Entries from a data source
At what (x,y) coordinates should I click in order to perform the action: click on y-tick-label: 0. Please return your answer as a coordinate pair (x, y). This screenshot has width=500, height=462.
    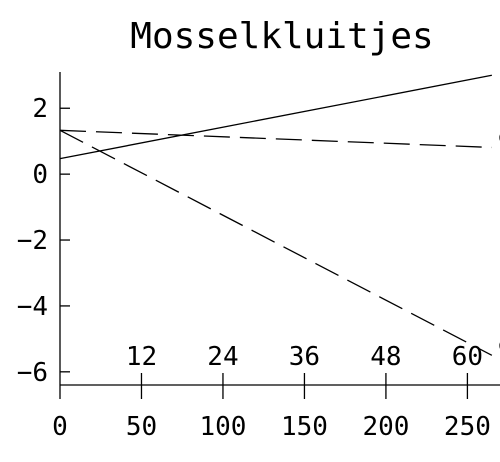
    Looking at the image, I should click on (40, 175).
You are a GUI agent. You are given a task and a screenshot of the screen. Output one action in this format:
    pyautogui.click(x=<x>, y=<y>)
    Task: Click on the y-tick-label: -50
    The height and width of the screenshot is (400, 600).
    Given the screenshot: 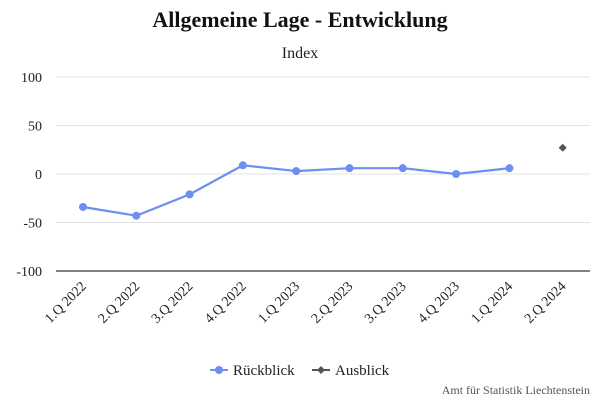 What is the action you would take?
    pyautogui.click(x=32, y=224)
    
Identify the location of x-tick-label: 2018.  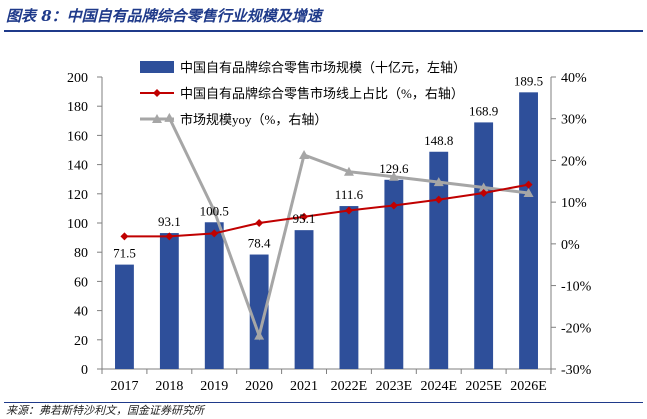
(169, 386).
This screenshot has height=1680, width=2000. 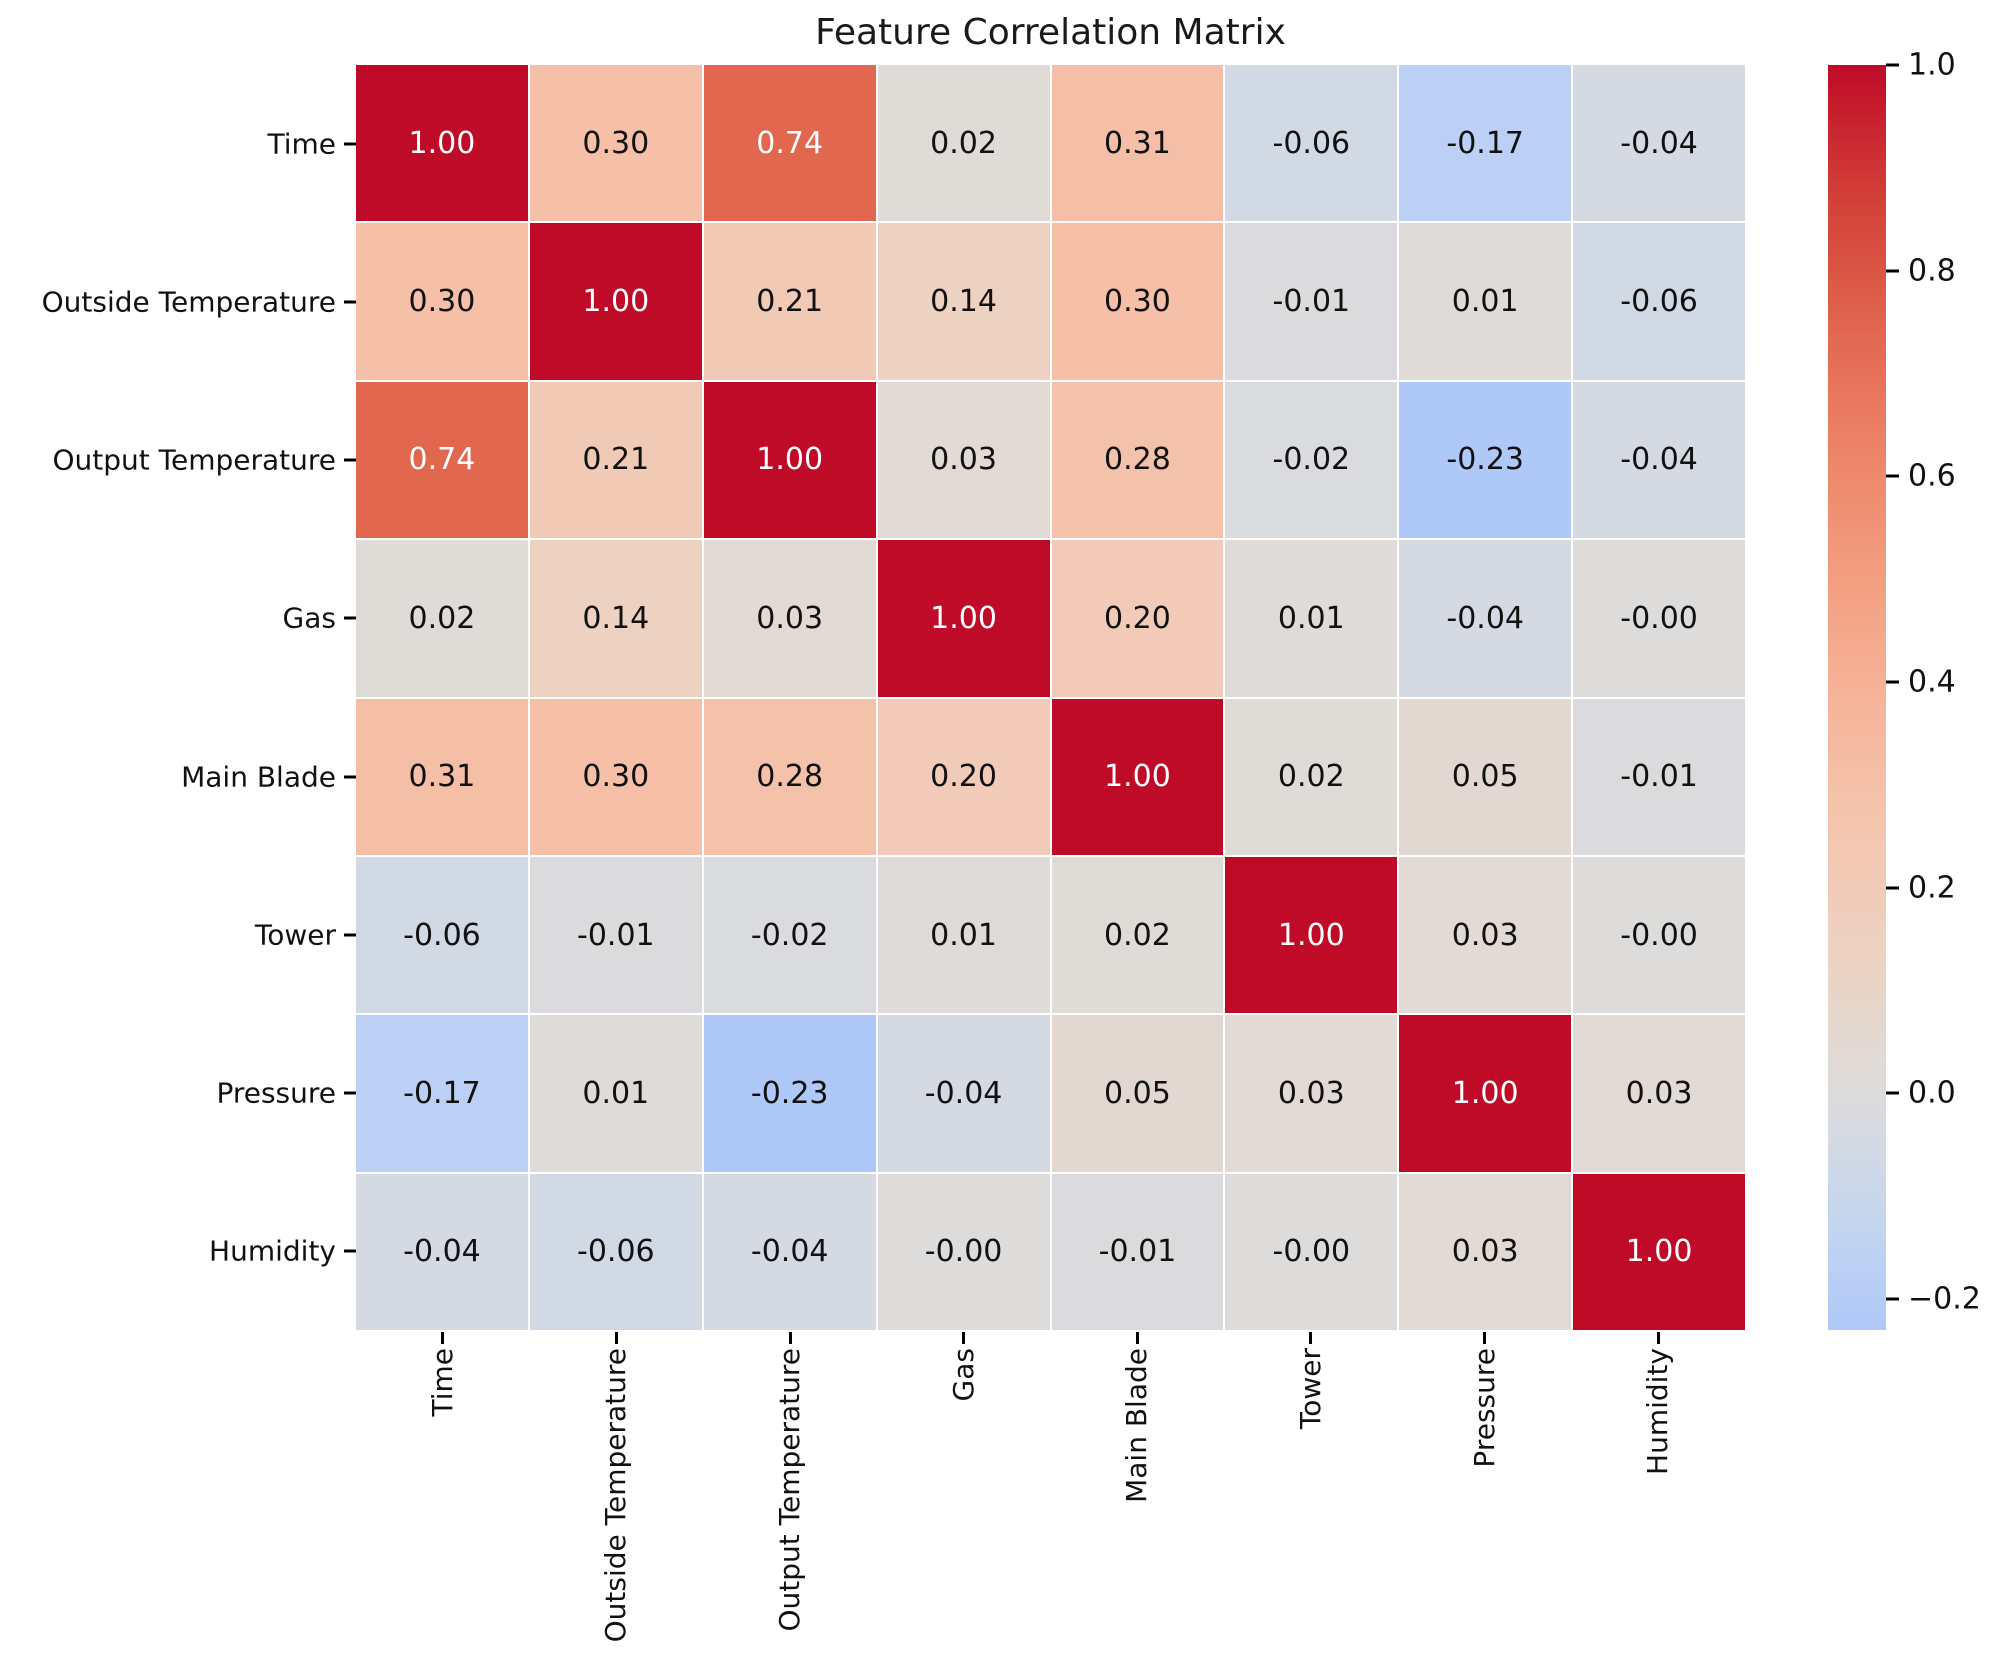 What do you see at coordinates (302, 144) in the screenshot?
I see `y-axis-label: Time` at bounding box center [302, 144].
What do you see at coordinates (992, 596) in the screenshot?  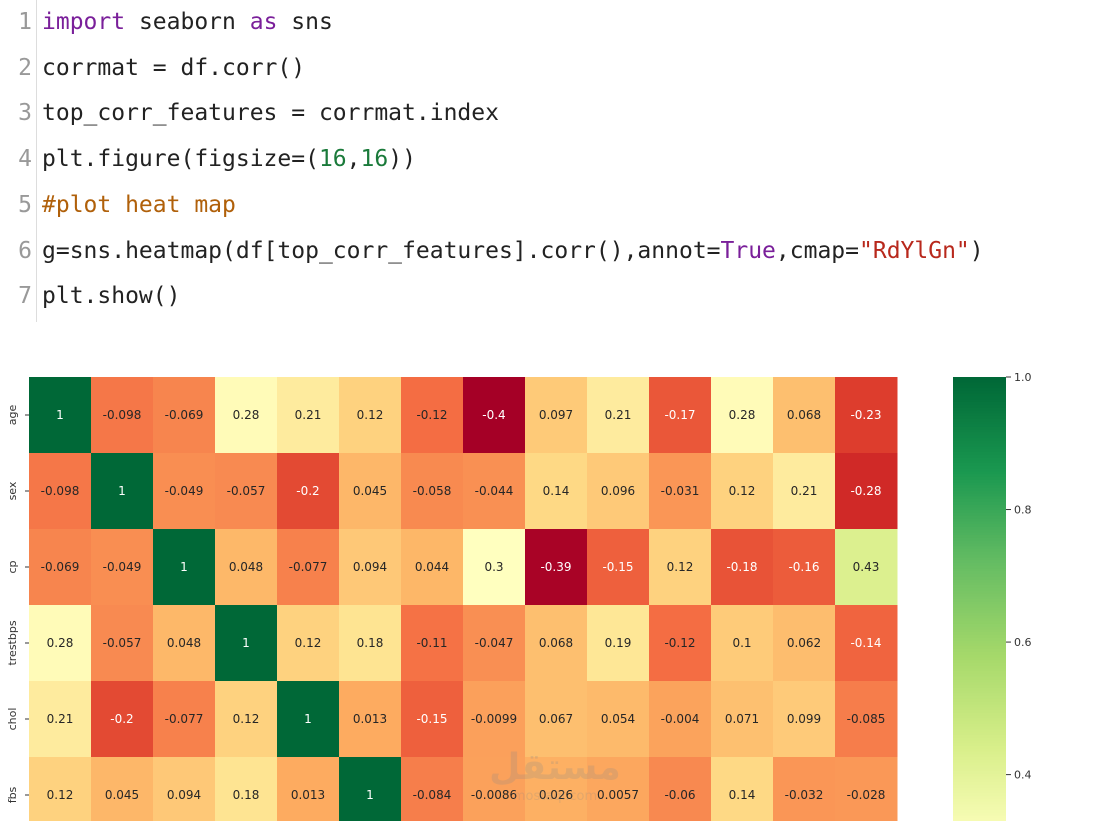 I see `colorbar: 1.0 0.8 0.6 0.4` at bounding box center [992, 596].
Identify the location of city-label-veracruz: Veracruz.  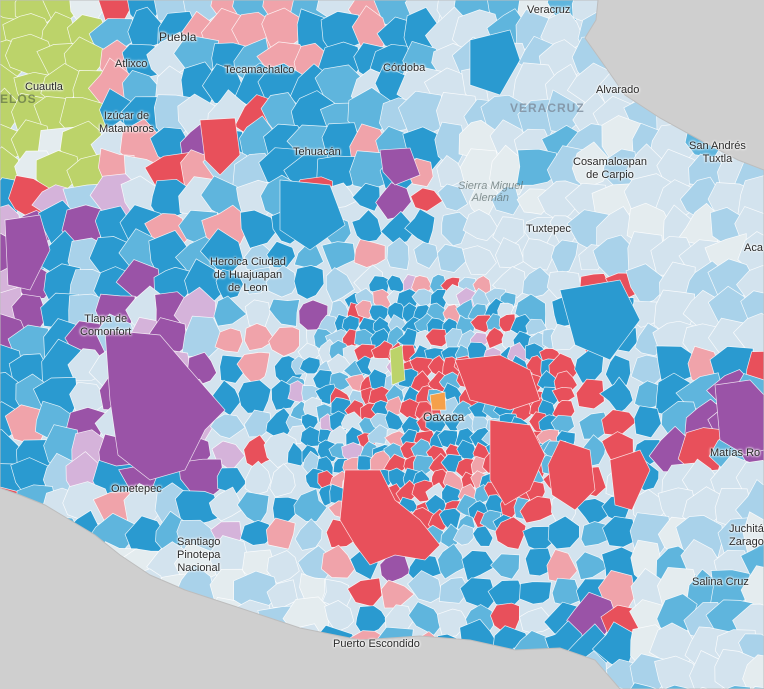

▶ [JOB ITEM] Tally the lines in the entries above that contain the string "should". Reply with the number only.

▶ [EXERCISE RESPONSE] 2